■ **REQUIRED WORK**: Provide an exact reproduction of every entry.

■ **DATA FOR THIS EXERCISE**:
-------
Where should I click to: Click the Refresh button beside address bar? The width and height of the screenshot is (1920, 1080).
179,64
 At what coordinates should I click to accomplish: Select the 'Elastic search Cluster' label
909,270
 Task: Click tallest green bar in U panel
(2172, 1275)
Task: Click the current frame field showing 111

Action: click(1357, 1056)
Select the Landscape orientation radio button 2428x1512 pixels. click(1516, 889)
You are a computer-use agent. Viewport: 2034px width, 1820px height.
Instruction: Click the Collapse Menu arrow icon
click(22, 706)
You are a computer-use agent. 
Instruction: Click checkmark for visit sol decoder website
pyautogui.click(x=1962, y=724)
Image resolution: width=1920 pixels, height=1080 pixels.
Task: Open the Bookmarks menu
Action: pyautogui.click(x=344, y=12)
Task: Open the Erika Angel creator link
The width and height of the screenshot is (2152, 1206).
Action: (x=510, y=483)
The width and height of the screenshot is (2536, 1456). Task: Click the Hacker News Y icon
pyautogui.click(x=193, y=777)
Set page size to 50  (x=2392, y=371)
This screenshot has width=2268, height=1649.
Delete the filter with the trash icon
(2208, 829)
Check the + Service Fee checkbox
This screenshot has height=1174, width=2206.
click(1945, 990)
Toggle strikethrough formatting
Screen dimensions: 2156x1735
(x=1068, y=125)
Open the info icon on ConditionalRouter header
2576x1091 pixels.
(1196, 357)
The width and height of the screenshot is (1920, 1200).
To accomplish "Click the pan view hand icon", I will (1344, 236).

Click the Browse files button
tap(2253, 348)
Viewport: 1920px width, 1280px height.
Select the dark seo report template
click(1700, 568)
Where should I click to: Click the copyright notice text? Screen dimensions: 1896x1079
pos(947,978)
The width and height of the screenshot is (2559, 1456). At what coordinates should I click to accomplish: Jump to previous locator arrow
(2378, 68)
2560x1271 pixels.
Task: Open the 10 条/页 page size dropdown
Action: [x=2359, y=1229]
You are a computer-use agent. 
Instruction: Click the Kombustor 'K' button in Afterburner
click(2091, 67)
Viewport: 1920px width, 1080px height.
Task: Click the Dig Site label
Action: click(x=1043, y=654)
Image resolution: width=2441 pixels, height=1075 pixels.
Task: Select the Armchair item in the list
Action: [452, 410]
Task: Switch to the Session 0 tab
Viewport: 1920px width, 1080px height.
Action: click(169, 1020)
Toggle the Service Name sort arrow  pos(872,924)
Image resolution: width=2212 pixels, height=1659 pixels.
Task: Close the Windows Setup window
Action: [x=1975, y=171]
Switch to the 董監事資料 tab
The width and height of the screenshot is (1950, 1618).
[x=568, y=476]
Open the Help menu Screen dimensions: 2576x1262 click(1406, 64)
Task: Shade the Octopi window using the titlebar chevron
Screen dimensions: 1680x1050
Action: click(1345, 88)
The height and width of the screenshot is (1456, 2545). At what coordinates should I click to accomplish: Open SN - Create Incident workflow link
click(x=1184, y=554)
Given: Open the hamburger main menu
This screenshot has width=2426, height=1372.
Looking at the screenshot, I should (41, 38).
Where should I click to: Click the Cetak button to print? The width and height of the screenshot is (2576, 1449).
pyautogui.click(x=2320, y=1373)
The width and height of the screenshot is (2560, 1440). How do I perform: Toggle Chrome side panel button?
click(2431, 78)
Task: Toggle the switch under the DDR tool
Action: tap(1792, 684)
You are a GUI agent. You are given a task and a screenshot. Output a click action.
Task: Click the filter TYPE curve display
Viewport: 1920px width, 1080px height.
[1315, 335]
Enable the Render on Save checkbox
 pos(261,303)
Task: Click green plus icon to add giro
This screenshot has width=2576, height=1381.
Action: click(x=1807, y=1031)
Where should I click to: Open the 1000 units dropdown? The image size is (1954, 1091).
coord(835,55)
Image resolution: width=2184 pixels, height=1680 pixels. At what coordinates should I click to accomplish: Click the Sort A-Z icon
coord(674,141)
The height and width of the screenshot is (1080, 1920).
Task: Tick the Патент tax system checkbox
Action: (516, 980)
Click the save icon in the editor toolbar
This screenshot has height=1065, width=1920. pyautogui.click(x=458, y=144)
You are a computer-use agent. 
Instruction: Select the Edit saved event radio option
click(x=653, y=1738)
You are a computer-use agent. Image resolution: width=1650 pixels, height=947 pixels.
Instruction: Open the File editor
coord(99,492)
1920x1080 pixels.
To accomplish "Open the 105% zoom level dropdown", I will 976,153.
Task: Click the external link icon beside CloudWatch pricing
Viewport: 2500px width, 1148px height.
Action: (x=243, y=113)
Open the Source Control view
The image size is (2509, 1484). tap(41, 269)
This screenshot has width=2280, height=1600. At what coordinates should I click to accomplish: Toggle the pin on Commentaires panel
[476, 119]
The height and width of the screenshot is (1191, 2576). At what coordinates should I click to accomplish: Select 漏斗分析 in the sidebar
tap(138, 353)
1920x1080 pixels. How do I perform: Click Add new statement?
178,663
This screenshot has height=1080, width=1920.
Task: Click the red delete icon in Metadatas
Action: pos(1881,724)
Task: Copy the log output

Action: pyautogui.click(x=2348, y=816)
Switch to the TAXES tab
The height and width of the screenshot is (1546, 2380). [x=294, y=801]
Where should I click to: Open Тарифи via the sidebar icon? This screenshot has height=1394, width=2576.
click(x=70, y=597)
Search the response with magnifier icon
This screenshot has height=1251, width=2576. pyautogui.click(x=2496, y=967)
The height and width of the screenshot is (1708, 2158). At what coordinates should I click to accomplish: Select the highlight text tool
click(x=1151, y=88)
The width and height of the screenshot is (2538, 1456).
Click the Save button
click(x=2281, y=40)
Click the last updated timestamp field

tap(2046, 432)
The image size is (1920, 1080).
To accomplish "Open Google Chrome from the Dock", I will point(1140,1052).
-------
■ **WRITTEN ANSWER**:
Where should I click to: Click the Refresh button beside address bar? The width and height of the screenshot is (1920, 1080).
179,64
 At what coordinates should I click to accomplish: Select the 'Elastic search Cluster' label
909,270
 Task: Click tallest green bar in U panel
(2172, 1275)
Task: Click the current frame field showing 111

Action: click(1357, 1056)
Select the Landscape orientation radio button 2428x1512 pixels. click(1516, 889)
You are a computer-use agent. Viewport: 2034px width, 1820px height.
Instruction: Click the Collapse Menu arrow icon
click(22, 706)
You are a computer-use agent. 
Instruction: Click checkmark for visit sol decoder website
pyautogui.click(x=1962, y=724)
Image resolution: width=1920 pixels, height=1080 pixels.
Task: Open the Bookmarks menu
Action: pyautogui.click(x=344, y=12)
Task: Open the Erika Angel creator link
The width and height of the screenshot is (2152, 1206).
Action: (x=510, y=483)
The width and height of the screenshot is (2536, 1456). Task: Click the Hacker News Y icon
pyautogui.click(x=193, y=777)
Set page size to 50  (x=2392, y=371)
This screenshot has width=2268, height=1649.
Delete the filter with the trash icon
(2208, 829)
Check the + Service Fee checkbox
This screenshot has height=1174, width=2206.
click(1945, 990)
Toggle strikethrough formatting
Screen dimensions: 2156x1735
(x=1068, y=125)
Open the info icon on ConditionalRouter header
2576x1091 pixels.
(1196, 357)
The width and height of the screenshot is (1920, 1200).
To accomplish "Click the pan view hand icon", I will (1344, 236).

Click the Browse files button
tap(2253, 348)
Viewport: 1920px width, 1280px height.
Select the dark seo report template
click(1700, 568)
Where should I click to: Click the copyright notice text? Screen dimensions: 1896x1079
pos(947,978)
The width and height of the screenshot is (2559, 1456). At what coordinates should I click to accomplish: Jump to previous locator arrow
(2378, 68)
2560x1271 pixels.
Task: Open the 10 条/页 page size dropdown
Action: [x=2359, y=1229]
You are a computer-use agent. 
Instruction: Click the Kombustor 'K' button in Afterburner
click(2091, 67)
Viewport: 1920px width, 1080px height.
Task: Click the Dig Site label
Action: click(x=1043, y=654)
Image resolution: width=2441 pixels, height=1075 pixels.
Task: Select the Armchair item in the list
Action: [452, 410]
Task: Switch to the Session 0 tab
Viewport: 1920px width, 1080px height.
Action: click(169, 1020)
Toggle the Service Name sort arrow  pos(872,924)
Image resolution: width=2212 pixels, height=1659 pixels.
Task: Close the Windows Setup window
Action: [x=1975, y=171]
Switch to the 董監事資料 tab
The width and height of the screenshot is (1950, 1618).
[x=568, y=476]
Open the Help menu Screen dimensions: 2576x1262 click(1406, 64)
Task: Shade the Octopi window using the titlebar chevron
Screen dimensions: 1680x1050
Action: click(1345, 88)
The height and width of the screenshot is (1456, 2545). At what coordinates should I click to accomplish: Open SN - Create Incident workflow link
click(x=1184, y=554)
Given: Open the hamburger main menu
This screenshot has width=2426, height=1372.
Looking at the screenshot, I should (41, 38).
Where should I click to: Click the Cetak button to print? The width and height of the screenshot is (2576, 1449).
pyautogui.click(x=2320, y=1373)
The width and height of the screenshot is (2560, 1440). How do I perform: Toggle Chrome side panel button?
click(2431, 78)
Task: Toggle the switch under the DDR tool
Action: tap(1792, 684)
You are a GUI agent. You are given a task and a screenshot. Output a click action.
Task: Click the filter TYPE curve display
Viewport: 1920px width, 1080px height.
[1315, 335]
Enable the Render on Save checkbox
 pos(261,303)
Task: Click green plus icon to add giro
This screenshot has width=2576, height=1381.
Action: click(x=1807, y=1031)
Where should I click to: Open the 1000 units dropdown? The image size is (1954, 1091).
coord(835,55)
Image resolution: width=2184 pixels, height=1680 pixels. At what coordinates should I click to accomplish: Click the Sort A-Z icon
coord(674,141)
The height and width of the screenshot is (1080, 1920).
Task: Tick the Патент tax system checkbox
Action: (516, 980)
Click the save icon in the editor toolbar
This screenshot has height=1065, width=1920. pyautogui.click(x=458, y=144)
You are a computer-use agent. 
Instruction: Select the Edit saved event radio option
click(x=653, y=1738)
You are a computer-use agent. Image resolution: width=1650 pixels, height=947 pixels.
Instruction: Open the File editor
coord(99,492)
1920x1080 pixels.
To accomplish "Open the 105% zoom level dropdown", I will 976,153.
Task: Click the external link icon beside CloudWatch pricing
Viewport: 2500px width, 1148px height.
Action: (x=243, y=113)
Open the Source Control view
The image size is (2509, 1484). tap(41, 269)
This screenshot has width=2280, height=1600. At what coordinates should I click to accomplish: Toggle the pin on Commentaires panel
[476, 119]
The height and width of the screenshot is (1191, 2576). At what coordinates should I click to accomplish: Select 漏斗分析 in the sidebar
tap(138, 353)
1920x1080 pixels. How do I perform: Click Add new statement?
178,663
This screenshot has height=1080, width=1920.
Task: Click the red delete icon in Metadatas
Action: pos(1881,724)
Task: Copy the log output

Action: pyautogui.click(x=2348, y=816)
Switch to the TAXES tab
The height and width of the screenshot is (1546, 2380). [x=294, y=801]
Where should I click to: Open Тарифи via the sidebar icon? This screenshot has height=1394, width=2576.
click(x=70, y=597)
Search the response with magnifier icon
This screenshot has height=1251, width=2576. pyautogui.click(x=2496, y=967)
The height and width of the screenshot is (1708, 2158). At what coordinates should I click to accomplish: Select the highlight text tool
click(x=1151, y=88)
The width and height of the screenshot is (2538, 1456).
Click the Save button
click(x=2281, y=40)
Click the last updated timestamp field

tap(2046, 432)
The image size is (1920, 1080).
To accomplish "Open Google Chrome from the Dock", I will point(1140,1052).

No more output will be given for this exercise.